Through the media, money is turned into force--the more spent, the more intense its influence.

So what can we distill from this analysis?

1. The Mainstream Media cannot be trusted to "identify the culprits" as they have actively promoted and abetted the obfuscation and diversions which have deflected any questions or analysis which got close to the truth, i.e. that a tiny privileged class gained immensely from the phony debt-based "prosperity" while the majority lost purchasing power.

And now this same elite benefits as easily-predicted stupendous losses are socialized (bail-outs paid for by taxpayers far less wealthy than those being bailed out) while profits were left safely private. Hedge fund managers got special tax breaks, as did all those multi-millionaires using offshore tax havens and squads of high-priced tax attorneys to forge and manipulate tax loopholes.

So expect the MSM to create red herrings, dodges, excuses, foreign scapegoats, etc. and to lead the gullible public down a path of "alternative explanations" which leave the elites untouched. For instance, lack of regulation: nice, but who lobbied to have the regulations relaxed? What pressure was applied, and by whom?

2. "Money" will continue to exploit/dominate until "Blood" rises up to displace that power with its own power.

In the U.S., I interpret Blood to mean a democratic (small "c": the Democrats sold us down the river as fast if not faster than the "never met a tax cut and resulting deficit we didn't love" Republicans) social movement which forces the political class to betray Money via the only threat Blood can raise: you will lose an election and hence lose power and wealth.

Or, Blood will storm the state capital or launch a Tax Rebellion in which the taxpayer debt-serfs simply stop paying taxes. Once "Money" no longer has unlimited access to tax revenues, the worm will have turned against Money and their political lapdogs in both parties.

3. The ideological banner of "free enterprise" is a wonderful cloak for the reality of exploitation. Ditto "democracy." If we're so "democratic," how come 97% of all elected officials "win" re-election, regardless of the disasters they have fomented/aided?

4. When the exploitation reaches unsustainable extremes, then the exploited finally rise up. I would guess the exploitation ($8.5 trillion appropriated from taxpayers and given to the ruling elites) has reached a financial extreme; the poltical extreme is probably years away. The suffering will have to become far greater and more widespread for people to start questioning if all this was just an inevitable "business cycle" like the waxing and waning of the moon, or if it was calculated exploitation of the "system" by a few who benefitted to an extraordinary degree at the expense of the many who now pay the price of their blindless/apathy.

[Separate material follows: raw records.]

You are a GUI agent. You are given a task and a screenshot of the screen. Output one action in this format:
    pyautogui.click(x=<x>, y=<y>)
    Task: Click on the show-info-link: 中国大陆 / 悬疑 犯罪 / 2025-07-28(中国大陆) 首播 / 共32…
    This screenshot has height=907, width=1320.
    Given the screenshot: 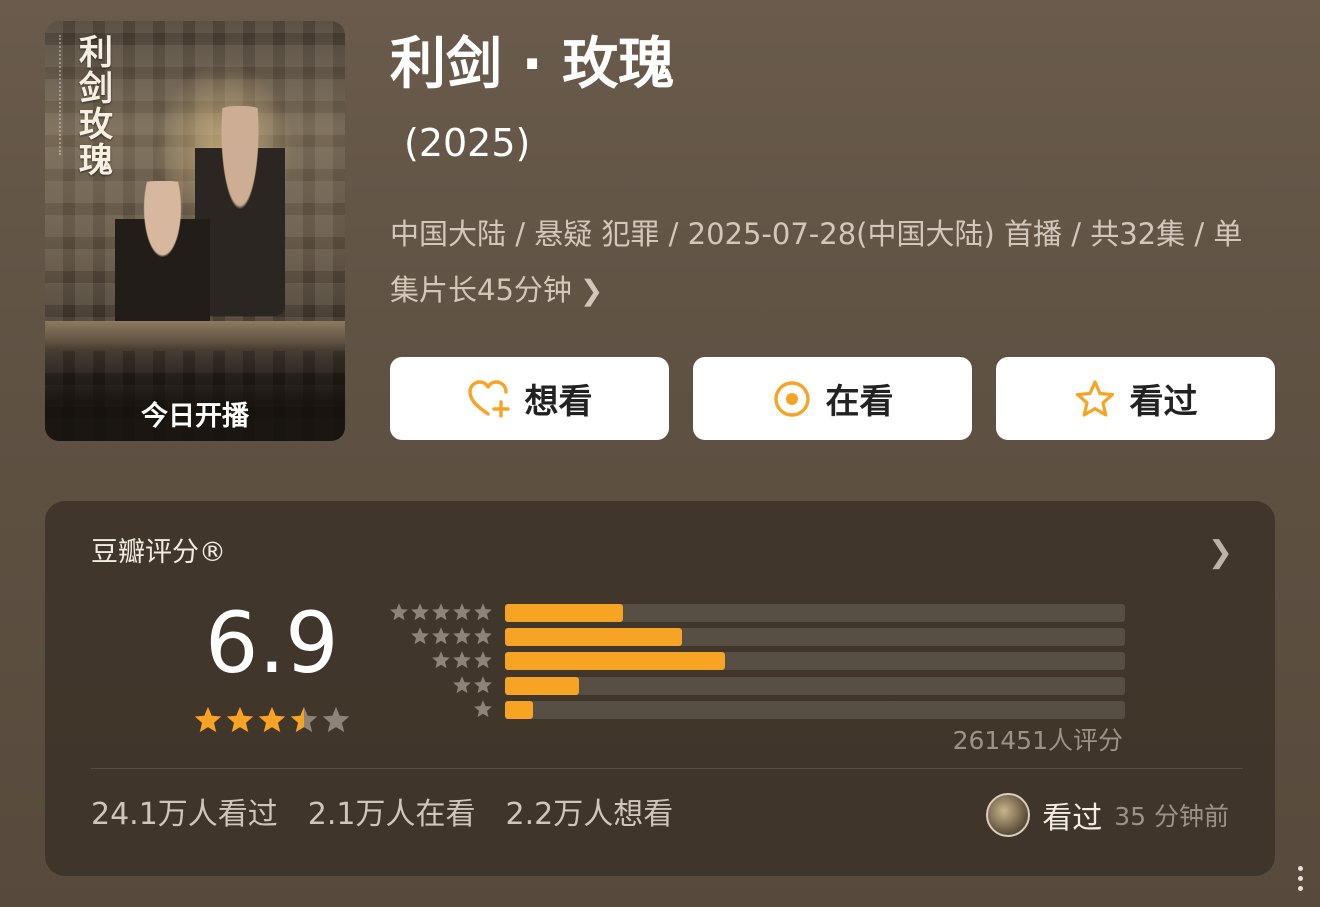 What is the action you would take?
    pyautogui.click(x=830, y=262)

In a similar vein, correspondent MacLean recommended this provocative piece:

Congress Confronts Its Contradictions (By George Monbiot)

According to Senator Jim Bunning, the proposal to purchase $700bn of dodgy debt by the US government “is financial socialism, it is un-American”. The economics professor Nouriel Roubini calls George Bush, Henry Paulson and Ben Bernanke “a troika of Bolsheviks who turned the USA into the United Socialist State Republic of America”. Bill Perkins, the venture capitalist who took out an advertisement in the New York Times attacking the deal, calls it “trickle-down communism”.

They are wrong. The banking subsidies are as American as apple pie and obesity. The sums demanded by Bush and Paulson might be unprecedented, but there is nothing new about the principle: corporate welfare is a consistent feature of advanced capitalism. Only one thing has changed: Congress has been forced to confront its contradictions.

One of the best studies of corporate welfare in the United States is published by my old enemies at the Cato Institute. Its report, by Stephen Slivinski, estimates that in 2006 the federal government spent $92bn subsidising business. Much of it went to major corporations like Boeing, IBM and General Electric.

The biggest money crop - $21bn - is harvested by Big Farmer. Slivinski shows that the richest 10% of subsidised farmers took 66% of the pay-outs.